A cut is made on the scrotum over the swelling and the surgeon drains the fluid after removing part of the hydrocele sac. Some stitches are put inside to stop the fluid returning and some skin stitches are used to close the skin edges together. A dressing is then put over the wound and you may also have a bandage around both testicles to prevent any swelling which can be removed after 24 hours.

General anaesthetic is used during this procedure so you will be asleep and pain-free during the procedure. It will also be a day procedure so you will be able to return home 3-4 hours after you have recovered from your general anaesthetic.

After the procedure:

There may be some discomfort, but you will be given strong pain killing and/or local anaesthetic drug in theatre which reduces the pain for the first few hours. Pain will be monitored and you will be offered more pain relief tablets as appropriate.

You are advised to take 10-14 days off work and to avoid any strenuous exercise or lifting.


It is common at about 2 weeks after surgery to have a degree of general tissue swelling with the appearance of the hydrocele returning, which will settle down after 6 weeks.

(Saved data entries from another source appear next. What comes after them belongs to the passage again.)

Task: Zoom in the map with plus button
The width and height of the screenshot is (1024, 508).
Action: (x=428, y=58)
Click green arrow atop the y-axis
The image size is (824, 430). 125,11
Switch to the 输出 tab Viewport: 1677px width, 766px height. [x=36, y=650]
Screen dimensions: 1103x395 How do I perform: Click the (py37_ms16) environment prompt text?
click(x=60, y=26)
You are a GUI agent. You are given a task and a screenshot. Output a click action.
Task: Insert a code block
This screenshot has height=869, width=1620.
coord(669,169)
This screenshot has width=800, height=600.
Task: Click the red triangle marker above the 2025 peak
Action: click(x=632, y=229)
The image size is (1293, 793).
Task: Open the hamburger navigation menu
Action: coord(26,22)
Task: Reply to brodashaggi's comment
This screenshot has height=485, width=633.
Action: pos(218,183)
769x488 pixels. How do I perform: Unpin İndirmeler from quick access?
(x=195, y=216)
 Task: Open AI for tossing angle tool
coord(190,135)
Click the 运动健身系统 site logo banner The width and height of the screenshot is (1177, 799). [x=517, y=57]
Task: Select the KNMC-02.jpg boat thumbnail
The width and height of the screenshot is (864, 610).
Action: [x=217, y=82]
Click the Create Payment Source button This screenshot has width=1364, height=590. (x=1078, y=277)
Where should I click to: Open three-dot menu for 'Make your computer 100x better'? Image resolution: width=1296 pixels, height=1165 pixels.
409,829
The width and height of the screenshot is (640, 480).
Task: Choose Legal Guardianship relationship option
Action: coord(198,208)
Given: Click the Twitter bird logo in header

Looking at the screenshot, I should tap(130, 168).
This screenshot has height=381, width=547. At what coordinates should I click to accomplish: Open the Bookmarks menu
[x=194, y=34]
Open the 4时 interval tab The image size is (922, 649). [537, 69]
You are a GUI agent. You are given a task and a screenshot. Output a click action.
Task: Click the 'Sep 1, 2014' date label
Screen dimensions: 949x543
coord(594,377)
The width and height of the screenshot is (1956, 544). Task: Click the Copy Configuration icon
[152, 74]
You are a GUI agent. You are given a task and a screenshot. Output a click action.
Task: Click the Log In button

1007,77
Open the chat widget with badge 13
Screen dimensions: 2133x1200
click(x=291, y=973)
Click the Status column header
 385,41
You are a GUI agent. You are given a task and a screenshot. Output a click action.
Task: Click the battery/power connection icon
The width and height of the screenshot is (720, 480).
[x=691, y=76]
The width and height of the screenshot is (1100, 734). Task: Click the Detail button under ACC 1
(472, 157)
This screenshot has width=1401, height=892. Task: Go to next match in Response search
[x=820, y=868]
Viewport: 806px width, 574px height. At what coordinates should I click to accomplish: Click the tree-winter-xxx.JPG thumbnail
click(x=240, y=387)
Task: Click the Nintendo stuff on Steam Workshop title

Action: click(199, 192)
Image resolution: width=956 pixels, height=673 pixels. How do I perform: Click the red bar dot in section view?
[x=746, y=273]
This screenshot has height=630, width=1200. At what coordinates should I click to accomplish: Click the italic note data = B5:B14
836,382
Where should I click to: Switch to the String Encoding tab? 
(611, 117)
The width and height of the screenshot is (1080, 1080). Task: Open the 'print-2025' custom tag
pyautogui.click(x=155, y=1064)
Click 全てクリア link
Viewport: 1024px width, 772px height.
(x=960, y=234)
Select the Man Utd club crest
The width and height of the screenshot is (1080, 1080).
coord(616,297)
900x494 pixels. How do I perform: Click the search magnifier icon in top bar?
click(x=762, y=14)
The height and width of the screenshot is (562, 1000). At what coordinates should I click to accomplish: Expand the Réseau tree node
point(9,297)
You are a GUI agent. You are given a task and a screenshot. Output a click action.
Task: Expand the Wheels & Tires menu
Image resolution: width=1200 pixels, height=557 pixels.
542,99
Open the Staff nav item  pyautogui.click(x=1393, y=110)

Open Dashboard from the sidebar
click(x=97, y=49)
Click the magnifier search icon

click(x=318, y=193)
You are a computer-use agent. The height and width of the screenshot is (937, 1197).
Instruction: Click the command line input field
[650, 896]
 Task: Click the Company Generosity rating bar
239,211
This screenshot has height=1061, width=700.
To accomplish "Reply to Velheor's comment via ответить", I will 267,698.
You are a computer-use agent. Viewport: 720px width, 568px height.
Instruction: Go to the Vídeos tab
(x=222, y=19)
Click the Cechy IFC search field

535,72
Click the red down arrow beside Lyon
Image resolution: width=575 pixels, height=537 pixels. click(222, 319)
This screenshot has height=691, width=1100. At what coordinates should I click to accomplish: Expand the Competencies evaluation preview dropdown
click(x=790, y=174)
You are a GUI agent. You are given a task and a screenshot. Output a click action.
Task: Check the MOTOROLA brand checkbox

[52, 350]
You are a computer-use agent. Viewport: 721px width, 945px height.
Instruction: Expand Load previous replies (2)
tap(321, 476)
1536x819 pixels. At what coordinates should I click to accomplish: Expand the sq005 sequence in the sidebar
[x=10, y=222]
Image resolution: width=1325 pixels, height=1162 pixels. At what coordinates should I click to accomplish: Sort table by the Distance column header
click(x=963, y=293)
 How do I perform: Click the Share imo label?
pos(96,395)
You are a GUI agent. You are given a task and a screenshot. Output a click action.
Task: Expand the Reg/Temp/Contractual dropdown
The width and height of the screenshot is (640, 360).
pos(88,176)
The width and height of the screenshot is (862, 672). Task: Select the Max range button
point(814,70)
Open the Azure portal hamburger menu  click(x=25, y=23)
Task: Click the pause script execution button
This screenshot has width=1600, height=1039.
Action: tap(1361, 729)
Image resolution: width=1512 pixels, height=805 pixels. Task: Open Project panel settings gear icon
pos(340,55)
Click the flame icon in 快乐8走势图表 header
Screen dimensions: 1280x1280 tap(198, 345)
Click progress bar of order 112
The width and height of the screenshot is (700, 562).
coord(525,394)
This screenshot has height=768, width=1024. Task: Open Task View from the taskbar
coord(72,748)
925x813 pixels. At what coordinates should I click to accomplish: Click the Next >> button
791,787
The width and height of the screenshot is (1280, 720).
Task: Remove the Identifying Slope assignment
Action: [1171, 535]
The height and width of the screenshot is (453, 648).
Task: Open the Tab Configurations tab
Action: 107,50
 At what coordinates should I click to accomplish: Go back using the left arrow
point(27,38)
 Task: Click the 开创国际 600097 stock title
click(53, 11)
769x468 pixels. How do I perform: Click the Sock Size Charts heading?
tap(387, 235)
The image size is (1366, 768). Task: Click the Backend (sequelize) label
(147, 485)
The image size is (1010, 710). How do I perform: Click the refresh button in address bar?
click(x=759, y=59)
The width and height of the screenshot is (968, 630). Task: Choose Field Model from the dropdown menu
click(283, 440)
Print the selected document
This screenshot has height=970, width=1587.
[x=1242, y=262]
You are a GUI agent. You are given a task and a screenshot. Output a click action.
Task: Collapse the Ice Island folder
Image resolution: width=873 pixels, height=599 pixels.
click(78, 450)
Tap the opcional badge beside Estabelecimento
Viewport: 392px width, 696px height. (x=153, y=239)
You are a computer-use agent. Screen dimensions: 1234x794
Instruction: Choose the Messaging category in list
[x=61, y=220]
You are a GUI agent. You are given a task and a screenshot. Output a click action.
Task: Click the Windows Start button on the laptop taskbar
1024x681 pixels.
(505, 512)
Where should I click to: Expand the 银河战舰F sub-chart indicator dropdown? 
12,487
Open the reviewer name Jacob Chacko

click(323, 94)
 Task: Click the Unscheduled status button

Occasionally, there may also be blood collection around the testes which resolves slowly or requires surgical removal. There may also be a possible infection of the incision or the testis requiring treatment with antibiotics or surgical drainage.

In the rare occasion, there may be a recurrence of fluid collection.

A general thickening of the scrotal tissues may be present which slowly reduces over a few months following surgery.



Why we undergo this procedure:

To move a testicle that has not descended down to its proper place in the scrotum. Undescended testes can cause further health issues such as infertility and an increased risk of testicular cancer.

The procedure:

The procedure is undertaken under general anaesthetic so you will be asleep. A small incision is made in the groin area over the testicle so the surgeon can bring it down into its proper place in the scrotum. A second incision is made in the scrotum. Tiny stitches that dissolve on their own are placed under the skin to make sure the testicle doesn’t pull back up and out of the scrotum. The incision will be covered by a simple dressing.

The surgery takes about 1 hour.

After the procedure:

The patient is guided into a recovery room and monitored for any complications. The stay in hospital is very short and most patients are released the same day. Pain relief is given on a regular basis to ensure comfort is maintained.


General complications can include pain, infection in the surgical site, bleeding, and scarring. Other specific complications can include the developing of a lump under the wound, shrinking of the testicle, prevention of sperm passing to the penis, the testicle returning to its original position and a reduction in fertility of a testicle that is brought down.




LUTs (lower urinary tract symptoms) are symptoms relate to problems with your lower urinary tract: your bladder, prostate and urethra.

A large Australian study has shown about 1 in 14 men in their 40s and nearly 1 in 3 men over 70 report moderate to severe LUTS.


The symptoms of LUTs may involve urinary frequency, urgency, a poor stream, hesitancy (a longer than usual wait for the stream of urine to begin), straining to urinate, nocturia (getting out of bed to pass urine) or a feeling of incomplete emptying.


LUTS may be caused by a urinary tract infection or an infection and inflammation of the prostate gland (prostatitis). LUTs can also be due to an underlying chronic medical condition such as diabetes, obesity, high blood pressure or obstructive sleep apnoea.

Testing and treatment:

We use an Ultrasound scan to assess the internal organs and help to diagnose a variety of conditions in the bladder and prostate It is a painless procedure with no anaesthetic required. A gel will be applied to your skin over the area to be scanned which allows the probe to slide easily over the skin and produce clearer pictures. The probe is moved back and forth over the area until completely examined and the gel is then wiped over your skin. There are no known risks from an ultrasound and its considered a very safe procedure.